What Expenses Qualify

HRAs can reimburse a wide range of medical expenses as defined by the IRS. The list goes well beyond doctor visits and prescriptions. Qualifying expenses include dental treatment, eyeglasses and contact lenses, hearing aids, chiropractor visits, mental health care, physical therapy, fertility treatments, and prescription medications. Less obvious eligible costs include acupuncture, breast pumps, blood sugar test kits, service animals, laser eye surgery, smoking cessation programs, and even home modifications like entrance ramps when medically necessary.

Weight-loss programs qualify if a physician has diagnosed a specific disease that requires the treatment. Medical conference admission fees count if the conference relates to a chronic illness you or a dependent has. Transportation costs for getting to and from medical care are also reimbursable.

The specific expenses your HRA covers depend on how your employer designed the plan. Some employers reimburse broadly across all IRS-qualifying categories, while others limit reimbursements to certain types of care.

How HRAs Compare to HSAs and FSAs

The biggest difference between these three tax-advantaged health accounts comes down to who owns the money and who puts it in.

  • Funding: Only your employer can put money into an HRA. With an HSA, you, your employer, or anyone else can contribute. An FSA is mainly funded by you through payroll deductions, though your employer can also contribute.
  • Ownership: Your employer owns the HRA. You cannot directly withdraw funds from it; you submit claims for reimbursement. An HSA, by contrast, belongs to you completely. You control the funds and keep them even if you change jobs. Your employer owns your FSA.
  • Portability: HRA funds generally stay with your employer if you leave your job. HSA funds are fully portable and follow you wherever you go. FSA funds are typically forfeited when you leave, with limited exceptions.
  • Rollover: Unused HRA balances carry forward year to year by default. HSA balances roll over indefinitely. FSAs have limited or no rollover, depending on the plan.

An HSA also requires enrollment in a high-deductible health plan, which is not a requirement for most HRA types. And unlike an HSA, where you can invest your balance and let it grow, an HRA is strictly a reimbursement mechanism controlled by your employer.

What Happens When You Leave Your Job

In most cases, unused HRA funds stay with your employer when you leave. Because the employer owns the account, the money doesn’t transfer to your next job or convert into a personal account. This is one of the most significant limitations compared to an HSA.

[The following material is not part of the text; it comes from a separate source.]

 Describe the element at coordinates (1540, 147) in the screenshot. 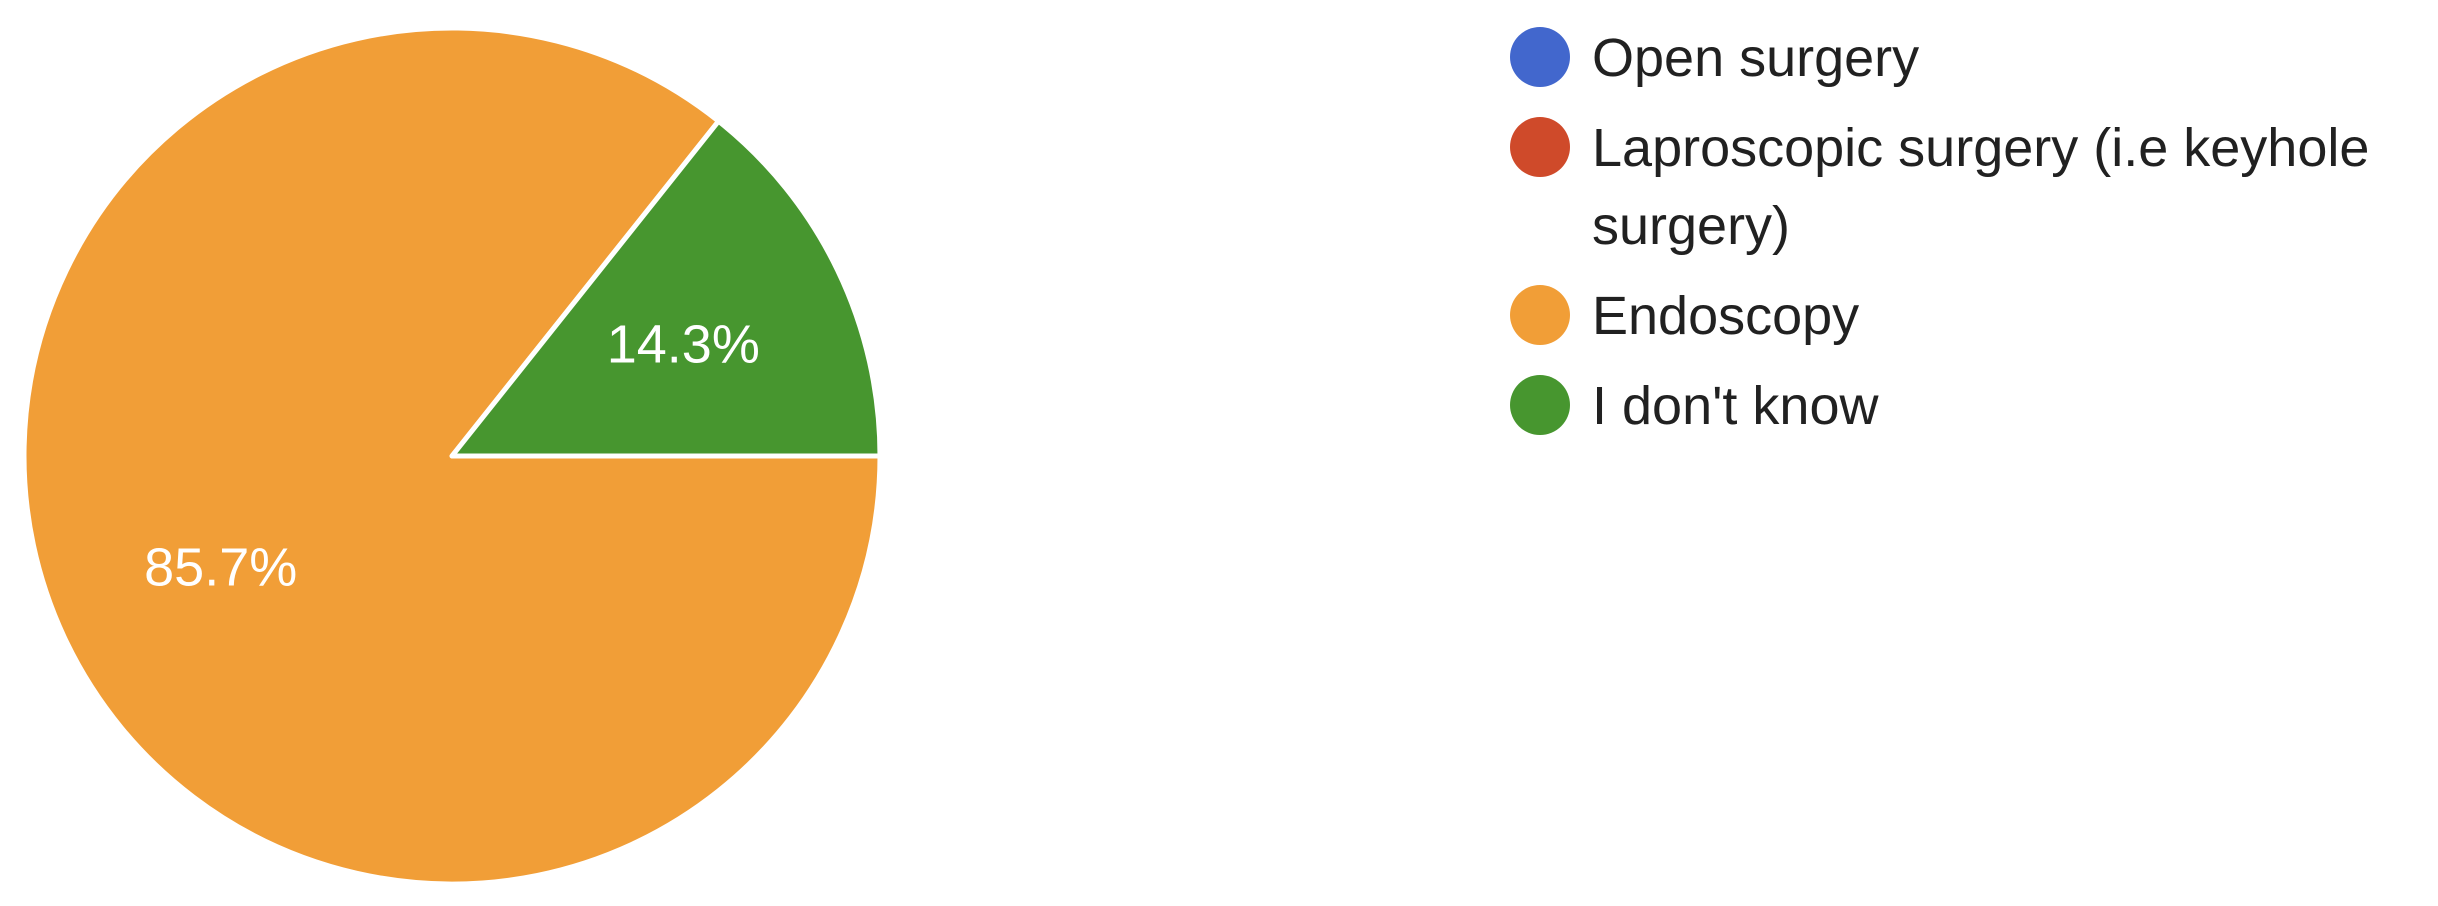

I see `legend-swatch-laproscopic-surgery-i-e-keyhole-surgery` at that location.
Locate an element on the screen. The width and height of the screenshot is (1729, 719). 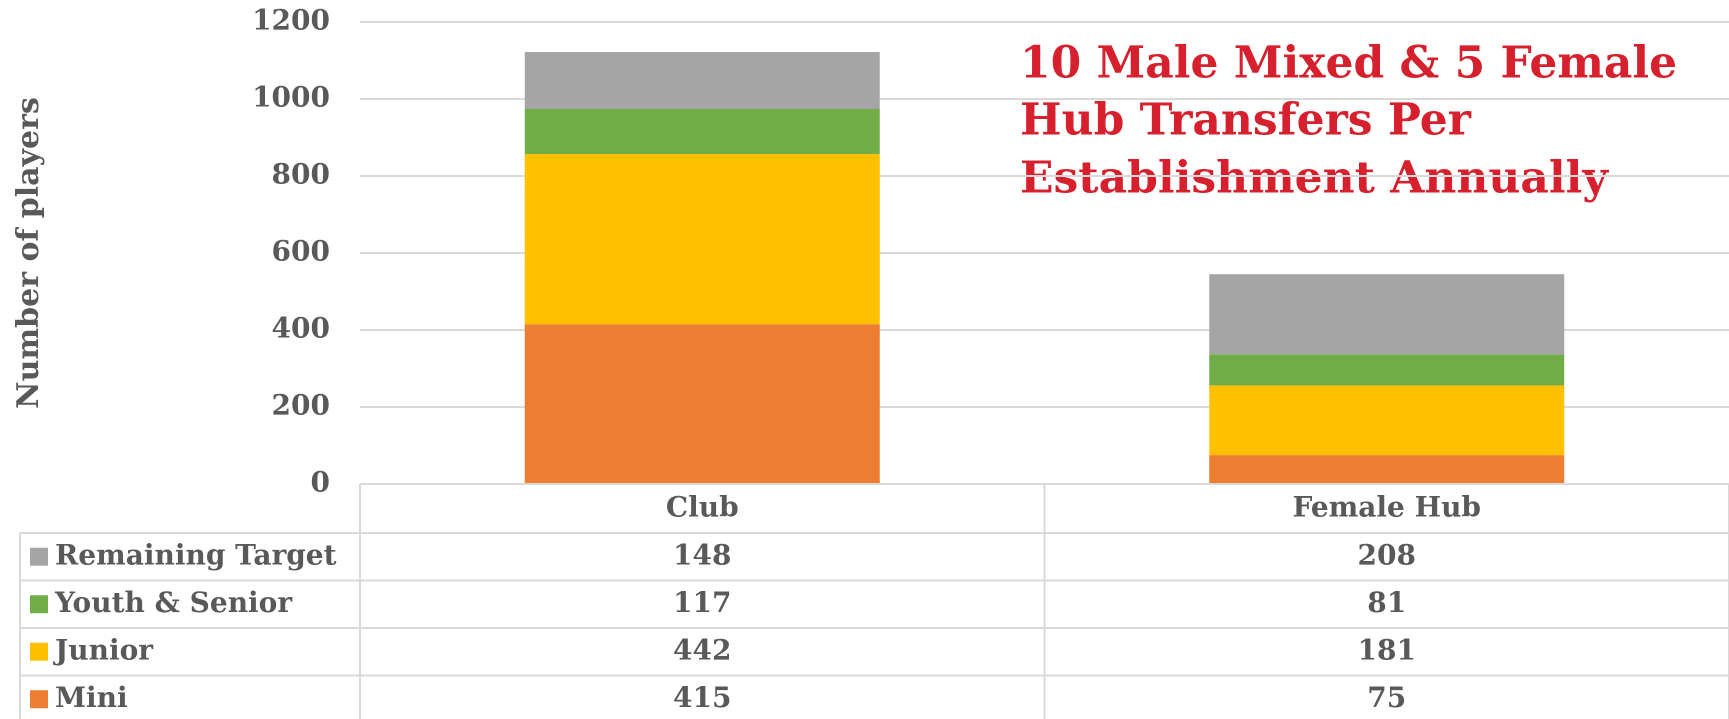
legend-label: Mini is located at coordinates (92, 698).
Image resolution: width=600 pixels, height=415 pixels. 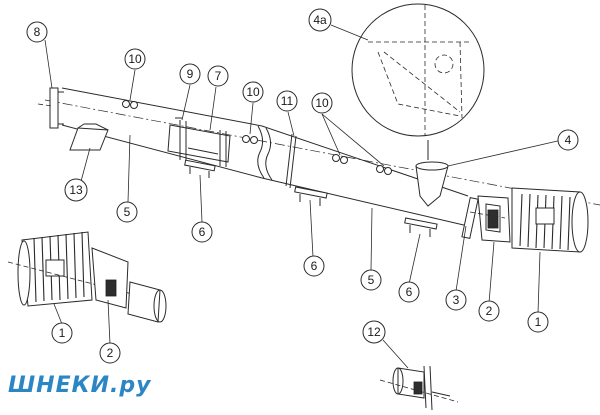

There are exceptions. Some employers, particularly government agencies and large organizations, design their HRA plans to remain accessible after separation or retirement. In those cases, former employees and their spouses and dependents can continue using the balance for qualifying health expenses with no time limit. The specifics depend entirely on how your employer structured the plan, so it’s worth checking your plan documents before assuming the money disappears when you leave.

Why Employers Offer HRAs

HRAs appeal to employers because they shift from a “defined benefit” model to a “defined contribution” model. With traditional group insurance, the employer picks a plan and absorbs whatever the premiums cost each year, with little control over rising prices. With an HRA, the employer sets a fixed dollar amount per employee and knows exactly what healthcare will cost the company that year.

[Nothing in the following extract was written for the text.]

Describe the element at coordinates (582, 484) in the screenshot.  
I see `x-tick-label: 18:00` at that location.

This approach gives employers budget predictability while still providing meaningful health benefits. Small businesses that can’t afford or don’t want to manage group insurance plans can use a QSEHRA to offer employees healthcare support without the administrative complexity of shopping for and maintaining a group policy. Larger employers can use an ICHRA with no cap on contributions, giving them flexibility to offer competitive benefits while letting employees choose coverage that fits their individual needs.